Ainda no âmbito das relações pessoais, a falta de objetividade é alarmante. Quantas vezes a simples pergunta: “isso funciona? ”, resolveria o problema. Ao invés disso, toneladas de papel, tinta, (como também de saliva gasta no blá, blá, blá) são usadas para dizer supostas verdades a respeito de coisas que são mal conhecidas.
Para piorar, quem busca informação pode se escandalizar com explicações dadas apenas com a certeza dos esquematismos. Explico: as teorias existem, e deveriam clarear o mundo. Mas, às vezes, algumas explicações acabam por jogar o mundo fora. As palavras substituem coisas e criam um mundo de sentidos bastante rico, desde que não se percam as coisas. Até aí, tudo bem. Mas, e quando acontece de os sujeitos discursarem enfaticamente sobre coisas que eles não viram, não sabem? Isso é possível? Sim, usando um esquematismo teórico ou pseudo filosófico, com o qual organizam o discurso. Mas, nesses casos, o discurso desorganiza a apreensão e o conhecimento das coisas.
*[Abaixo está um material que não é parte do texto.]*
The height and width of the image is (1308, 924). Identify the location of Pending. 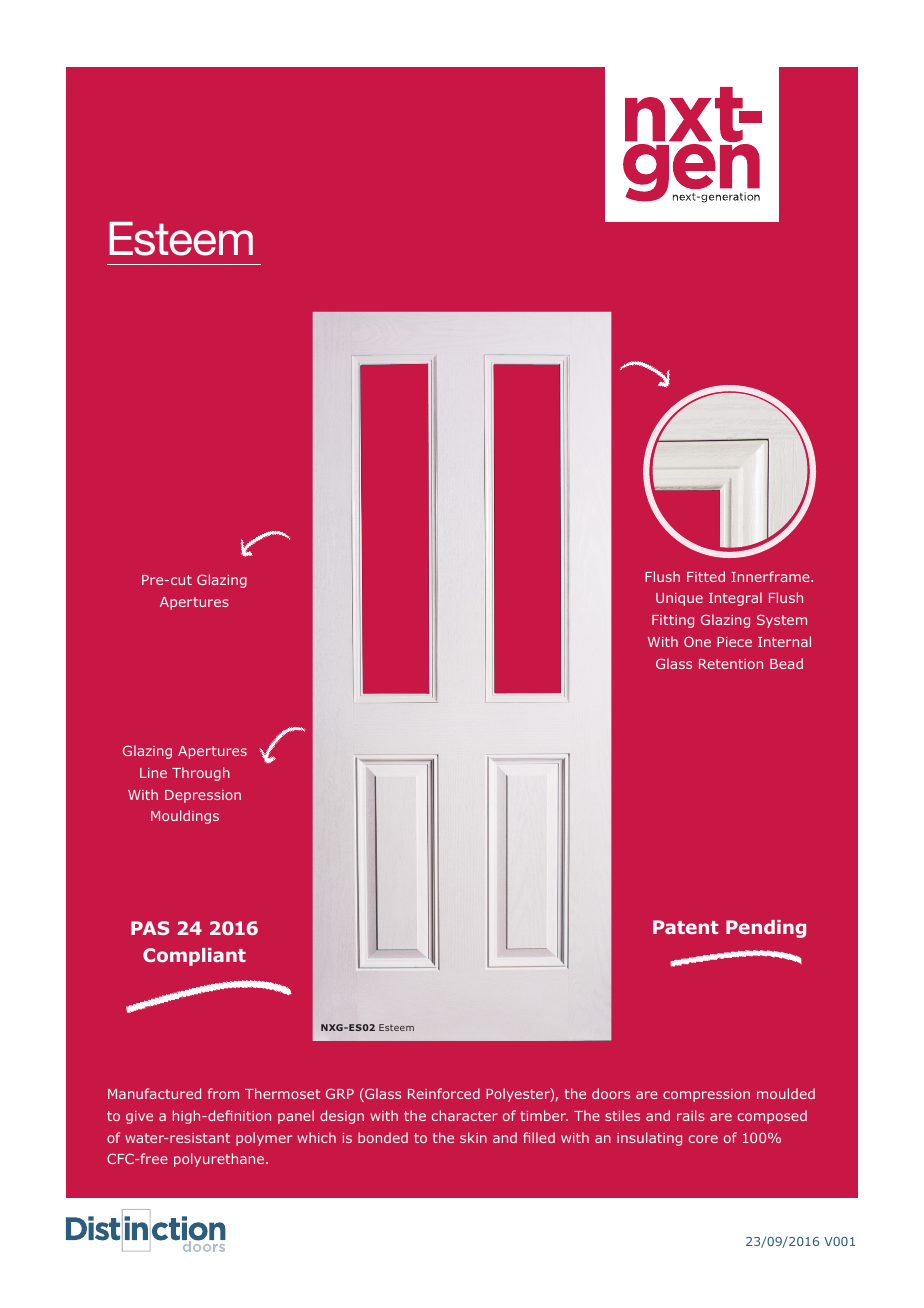
(766, 929).
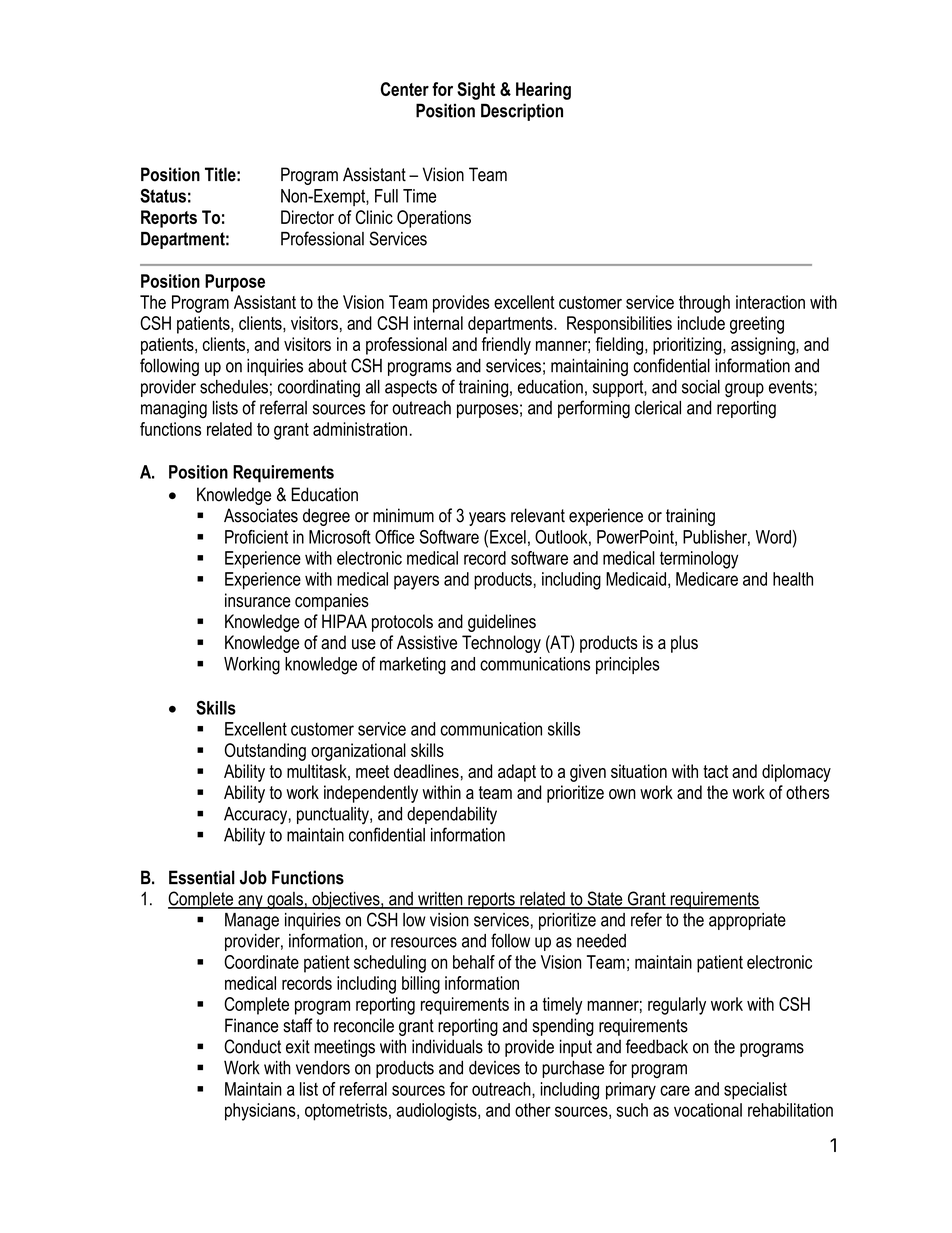 The image size is (952, 1233). What do you see at coordinates (501, 644) in the image?
I see `Technology` at bounding box center [501, 644].
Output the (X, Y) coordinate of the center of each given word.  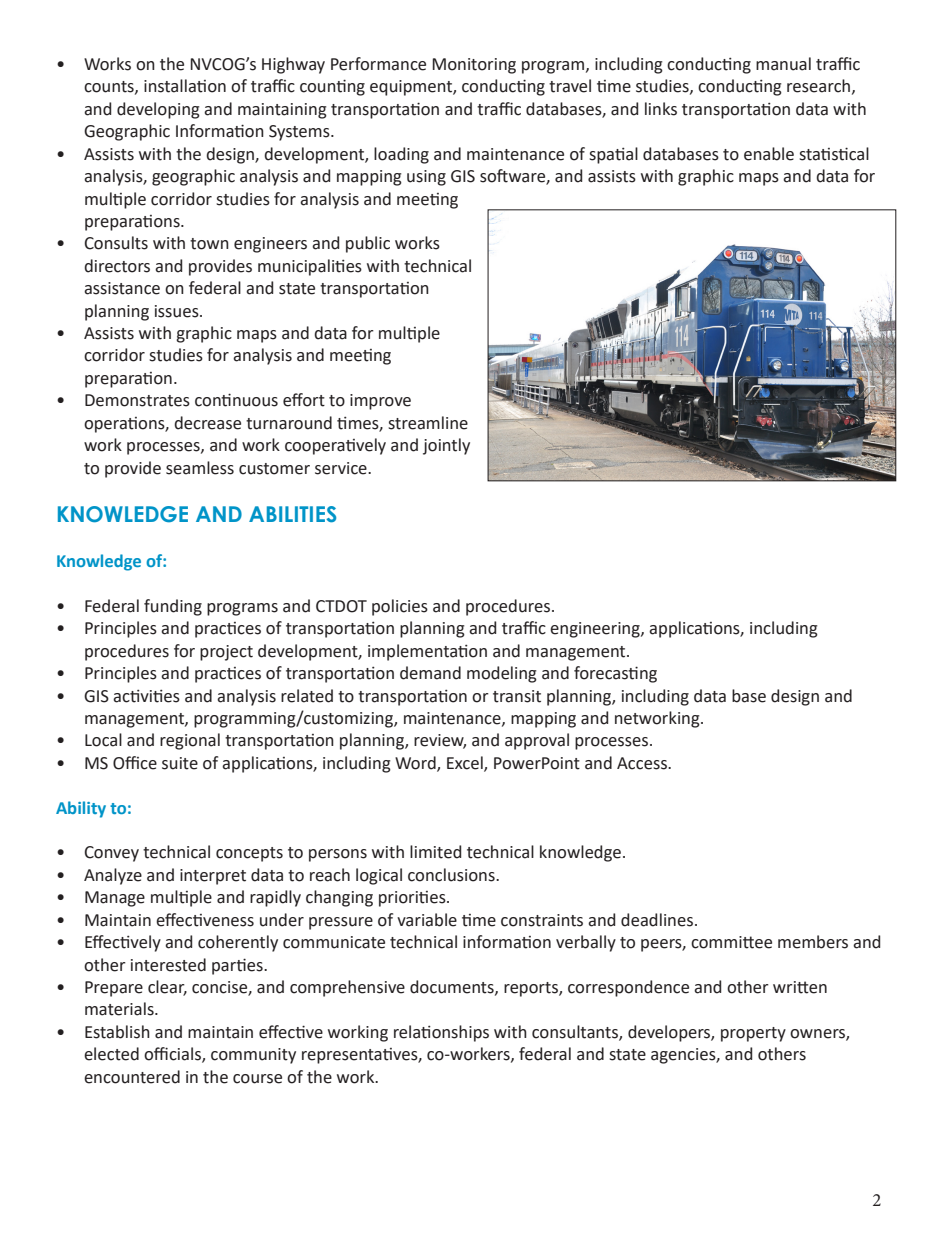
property (753, 1034)
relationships (441, 1033)
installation (185, 86)
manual (783, 64)
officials (173, 1055)
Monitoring (474, 66)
Todos devem lutar contra isso, e não há ninguém que possa dizer-se imune desses erros. Contudo, sobre essas coisas, há dois tipos de homens: os que lutam contra os erros, e os que nem percebem tais falhas. Por exemplo, quando uma pessoa não tem a mínima noção das relações de causa e efeito, ocorre tremenda confusão. Suponha que alguém vá ao médico. Suponha também que seja um fumante e o médico lhe prescreva medicamentos, dietas e conselhos terapêuticos. A pessoa continua enferma. Ao encontrar com um conhecido, o doente se queixa que o médico não resolve seu problema, e, por isso, continua mal de saúde. O amigo então pergunta: “você conseguiu seguir o que o médico disse para fazer? ” O doente esconde os conselhos médicos, muda de assunto, não é sincero em dizer que não parou de fumar, que não segue corretamente a medicação, e nem faz a dieta proposta. Imediatamente o mentiroso inventa uma história para eximir-se de culpa e atribuir seu mal-estar, não aos erros de seu descaso, mas exclusivamente ao trabalho médico.
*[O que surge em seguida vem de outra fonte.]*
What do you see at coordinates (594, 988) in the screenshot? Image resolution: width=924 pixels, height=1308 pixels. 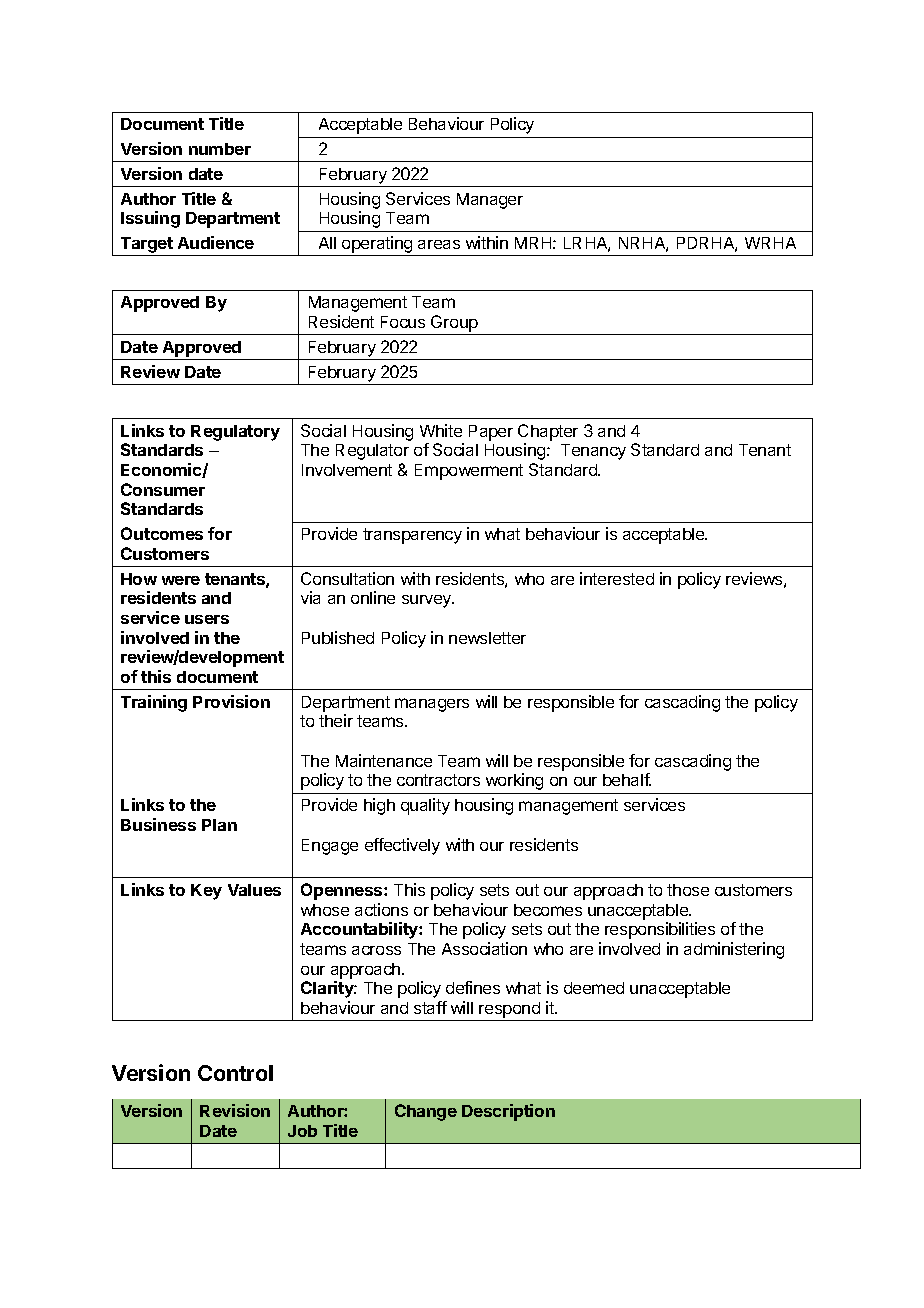 I see `deemed` at bounding box center [594, 988].
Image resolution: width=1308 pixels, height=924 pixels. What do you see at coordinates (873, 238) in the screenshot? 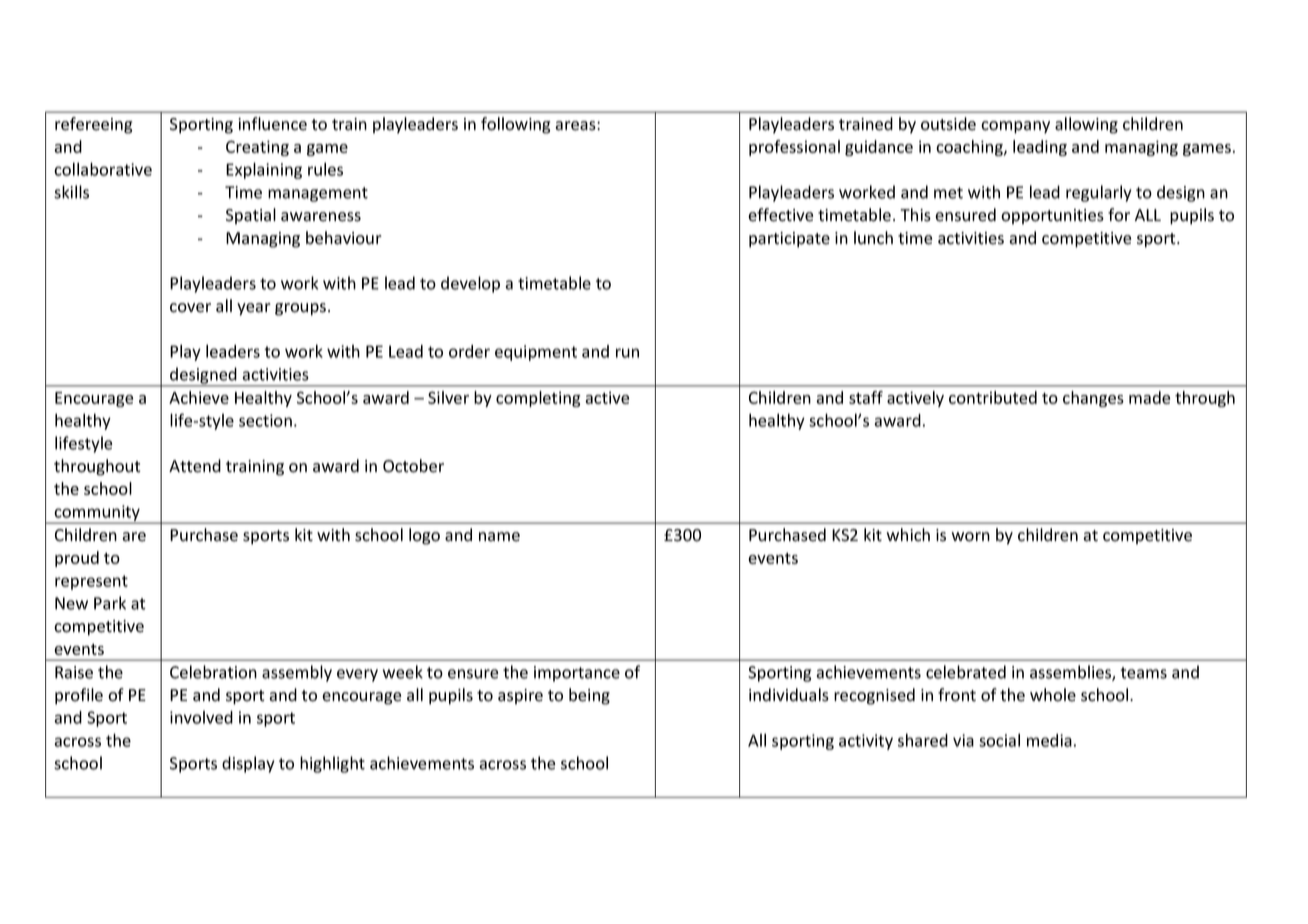
I see `lunch` at bounding box center [873, 238].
Falando de minha área, a educação, ano a ano, semestre a semestre, cresce o número de alunos que não fazem as avaliações (nem de segunda chamada), reprovam e então alguns deles reclamam. Quando algum aluno pede para não ser reprovado, mesmo tendo estourando em faltas e não tendo feito alguma avaliação, está dizendo indiretamente que a disciplina ministrada pelo professor ou professora não tem a menor importância para ele. Primeiro, se tivesse percebido o valor do estudo daquela matéria, não seria relapso. Segundo, uma vez reprovado, o assédio para que seja dado “um jeitinho”, é uma prova de desprezo pela disciplina e também pelo professor. Terceiro, se teve problemas pessoais, os professores lamentam, mas isso não muda o fato de não ter estudado e de ter faltado às aulas. Só que a pessoa não se dá conta disso. Ela própria não tem consciência da realidade em que está inserida e da relação entre causa e efeito. Então toma o efeito (não ter nota, ou ter muitas faltas) e quer simplesmente apagar esse efeito, sem nem imaginar na causa, que foram as várias ausências nas aulas, não ter feito as avaliações e trabalhos, enfim, não ter estudado.
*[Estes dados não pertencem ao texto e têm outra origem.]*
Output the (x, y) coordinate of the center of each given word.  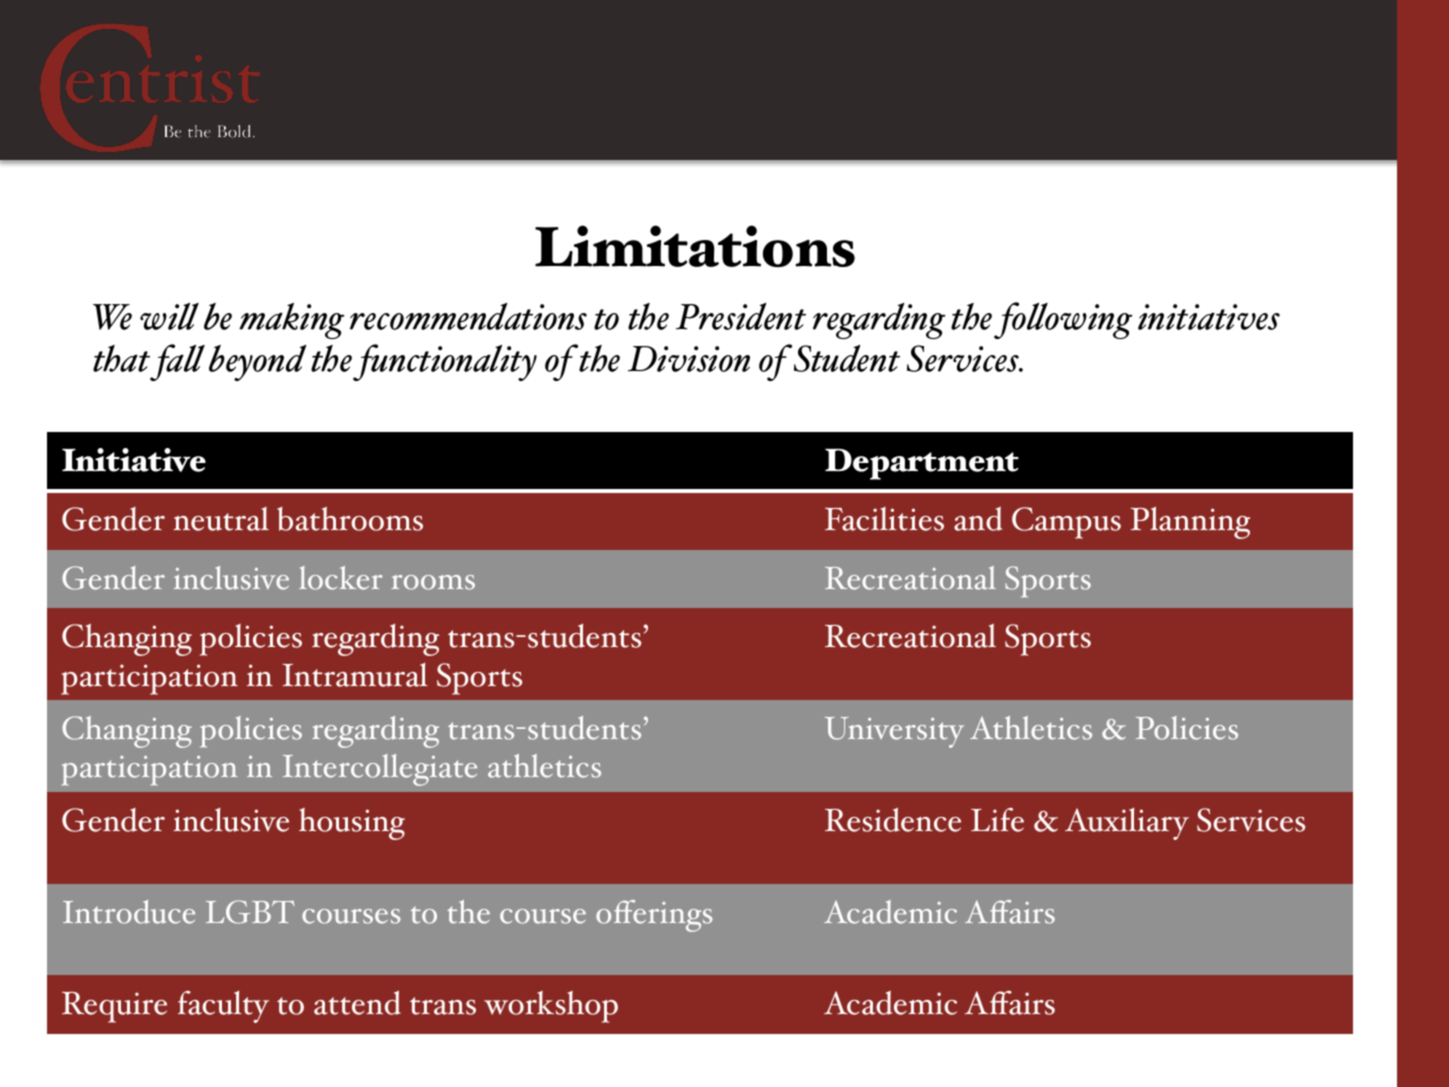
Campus (1066, 523)
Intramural (355, 675)
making (291, 321)
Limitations (695, 246)
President (741, 316)
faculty (223, 1007)
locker (340, 578)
Por fim, quem não conhece ou quem sabe de alguém que viveu a situação de ter sido multado, e afirma que o foi “porque o guarda me pegou”. Raramente diz, que foi multado porque estava em alta velocidade. Quase afirma que o culpado é o policial de trânsito. E por aí vai. O Brasil é o lugar do homem anormal, no sentido de que seguidamente foge de seguir a norma.